* Task to complete *
Your output must consist of the records printed verbatim, with the pictures excluded.

* Given data *
════════

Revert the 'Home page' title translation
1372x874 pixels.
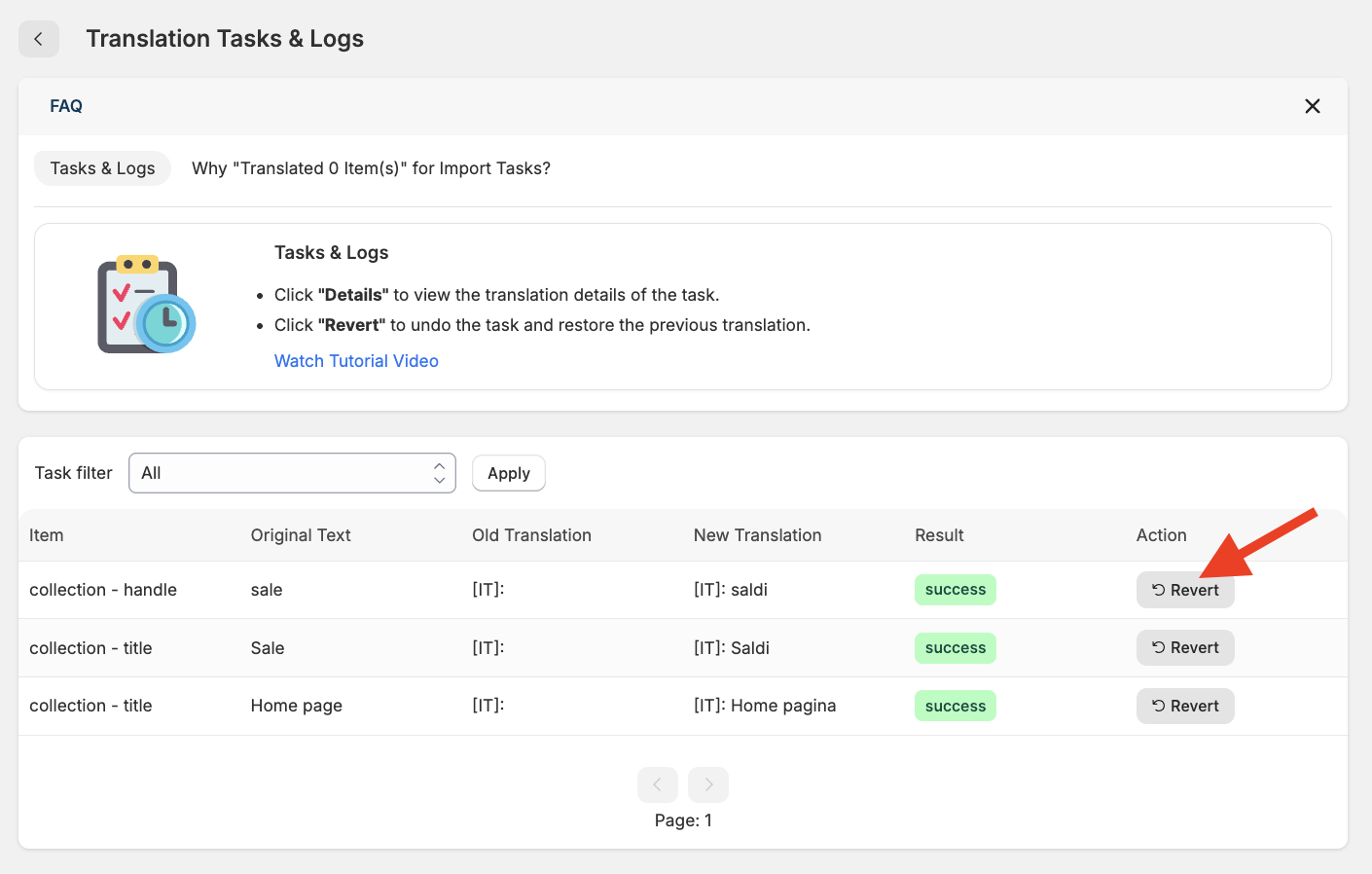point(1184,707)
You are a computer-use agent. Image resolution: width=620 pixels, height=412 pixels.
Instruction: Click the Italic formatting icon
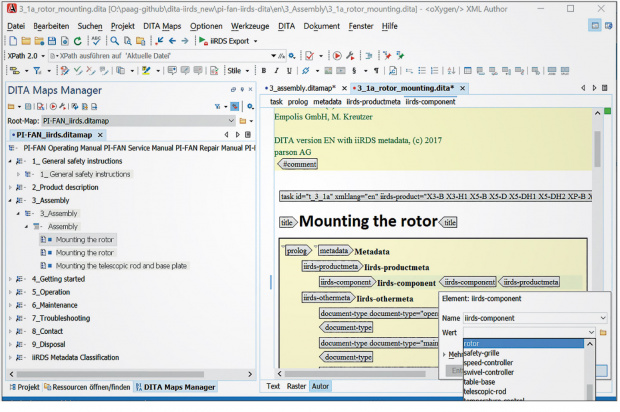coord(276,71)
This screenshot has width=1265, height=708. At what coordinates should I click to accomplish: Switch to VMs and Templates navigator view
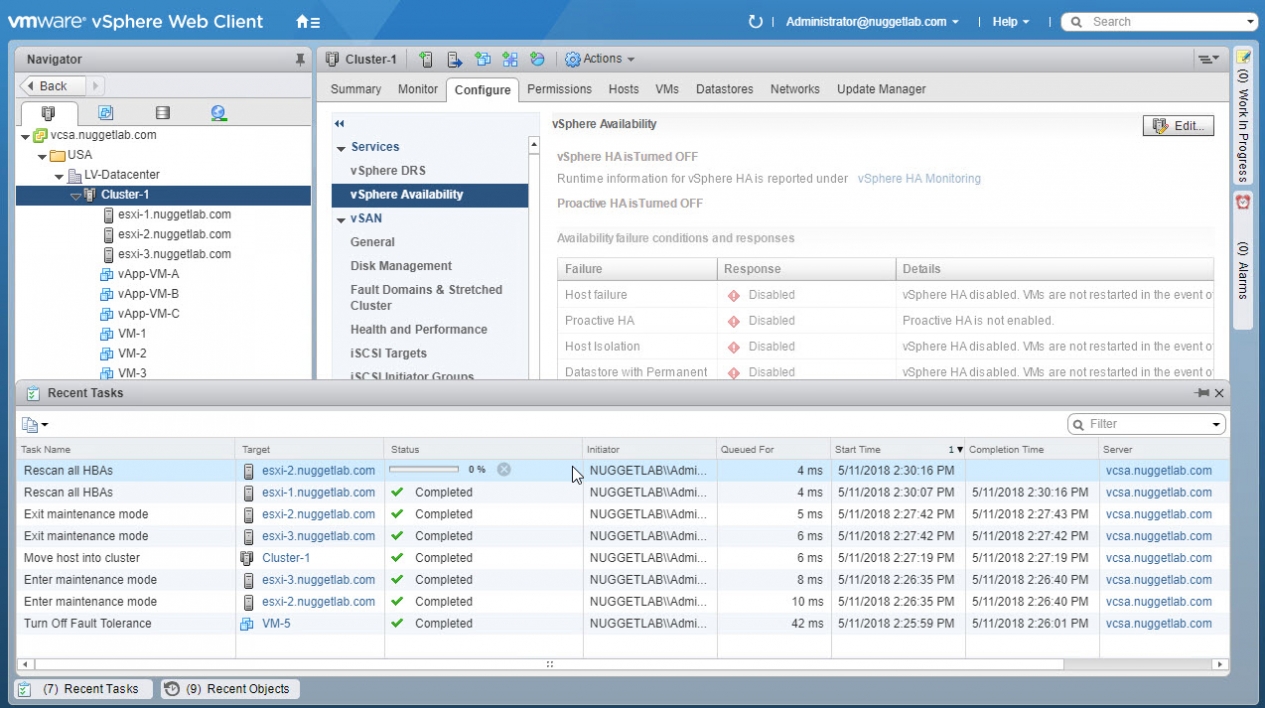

════════

* Result *
Revert the 'Home page' title translation
1372x874 pixels.
point(1184,707)
You are a computer-use agent. Image resolution: width=620 pixels, height=412 pixels.
Instruction: Click the Italic formatting icon
coord(276,71)
This screenshot has width=1265, height=708. At what coordinates should I click to accomplish: Switch to VMs and Templates navigator view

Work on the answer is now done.